Bone fragility in Turner's syndrome is reflected by low SOS but not by DXA BMD. Low QUS, which assesses the cortical bone only, supports a defect in cortical bone in Turner's syndrome. Lack of SOS correlation with age, height and hormonal therapy in Turner's syndrome suggests a primary bone defect, rather than enhanced resorption of endocrine origin.
通过双能X线吸收法(DXA)检测发现,特纳综合征患者的骨矿物质密度正常,但却有骨折倾向。定量超声检查(QUS)可测量皮质骨强度。
比较QUS与DXA在特纳综合征患者中的应用情况。
对27例年龄为21.1±6.3岁(均值±标准差)的特纳综合征患者进行评估,采用DXA测量二维骨矿物质密度(BMD),采用QUS测量桡骨和胫骨的声速(SOS)。将结果与性别和年龄匹配的对照组(对照组A,n = 53)以及身高匹配的对照组(对照组B,n = 34)进行比较。
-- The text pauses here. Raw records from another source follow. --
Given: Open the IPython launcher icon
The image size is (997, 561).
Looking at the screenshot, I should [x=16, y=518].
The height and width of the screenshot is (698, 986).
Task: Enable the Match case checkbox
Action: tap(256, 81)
对照组A每1000女性年的骨折发生率为4.76,对照组B为5,特纳综合征患者为7.69。在特纳综合征患者中,QUS结果显著低于对照组,而DXA Z值与参考值无差异。对照组中胫骨和桡骨SOS与身高和年龄之间的相关性(P < 0.0001)在特纳综合征中不明显。雌激素或生长激素治疗对QUS或DXA参数均无影响。
特纳综合征中的骨脆性通过低SOS反映,而非DXA BMD。仅评估皮质骨的低QUS结果支持特纳综合征中皮质骨存在缺陷。特纳综合征中SOS与年龄、身高及激素治疗缺乏相关性提示存在原发性骨缺陷,而非内分泌源性的吸收增强。